§ Aim
Please write out the list of 2014 events in Venezuela below word for word, from its first line to its last.

## BEGIN Passage given

The following lists events that happened during 2014 in Venezuela.

Incumbents
President: Nicolás Maduro
Vice President: Jorge Arreaza

Governors
Amazonas: Liborio Guarulla 
Anzoátegui: Aristóbulo Istúriz
Apure: Ramón Carrizales
Aragua: Tareck El Aissami 
Barinas: Adán Chávez 
Bolívar: Francisco Rangel Gómez
Carabobo: Francisco Ameliach  
Cojedes: Erika Farías 
Delta Amacuro: Lizeta Hernández
Falcón: Stella Lugo 
Guárico: Ramón Rodríguez Chacín
Lara: Henri Falcón 
Mérida: Alexis Ramirez 
Miranda: Henrique Capriles Radonski 
Monagas: Yelitza Santaella
Nueva Esparta: Carlos Mata Figueroa 
Portuguesa: Wilmar Castro 
Sucre: Luis Acuña 
Táchira: José Vielma Mora 
Trujillo: Henry Rangel Silva
Vargas: Jorge García Carneiro
Yaracuy: Julio León Heredia
Zulia: Francisco Arias Cárdenas

Events

January
 January 6 - Venezuelan beauty queen Mónica Spear and her British ex-husband are murdered through a carjacking in Caracas.
 January 9 - Seven suspects are arrested in the deaths of Venezuelan actress and beauty star, Mónica Spear, and her ex-husband, whose 5-year-old daughter witnessed the roadside shooting and was also wounded.

February
 February 12 - Protesters march against the government in various cities across Venezuela with at least 2 people killed in the demonstrations.
 February 13 - Venezuelan President Nicolás Maduro arrests opposition activists in reaction to an "attempted coup" against his government.

## END Passage given
## BEGIN Supplied records

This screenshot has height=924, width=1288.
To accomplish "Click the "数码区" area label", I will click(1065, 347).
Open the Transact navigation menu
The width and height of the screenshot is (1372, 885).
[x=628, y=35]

## END Supplied records

§ Full answer
The following lists events that happened during 2014 in Venezuela.

Incumbents
President: Nicolás Maduro
Vice President: Jorge Arreaza

Governors
Amazonas: Liborio Guarulla 
Anzoátegui: Aristóbulo Istúriz
Apure: Ramón Carrizales
Aragua: Tareck El Aissami 
Barinas: Adán Chávez 
Bolívar: Francisco Rangel Gómez
Carabobo: Francisco Ameliach  
Cojedes: Erika Farías 
Delta Amacuro: Lizeta Hernández
Falcón: Stella Lugo 
Guárico: Ramón Rodríguez Chacín
Lara: Henri Falcón 
Mérida: Alexis Ramirez 
Miranda: Henrique Capriles Radonski 
Monagas: Yelitza Santaella
Nueva Esparta: Carlos Mata Figueroa 
Portuguesa: Wilmar Castro 
Sucre: Luis Acuña 
Táchira: José Vielma Mora 
Trujillo: Henry Rangel Silva
Vargas: Jorge García Carneiro
Yaracuy: Julio León Heredia
Zulia: Francisco Arias Cárdenas

Events

January
 January 6 - Venezuelan beauty queen Mónica Spear and her British ex-husband are murdered through a carjacking in Caracas.
 January 9 - Seven suspects are arrested in the deaths of Venezuelan actress and beauty star, Mónica Spear, and her ex-husband, whose 5-year-old daughter witnessed the roadside shooting and was also wounded.

February
 February 12 - Protesters march against the government in various cities across Venezuela with at least 2 people killed in the demonstrations.
 February 13 - Venezuelan President Nicolás Maduro arrests opposition activists in reaction to an "attempted coup" against his government.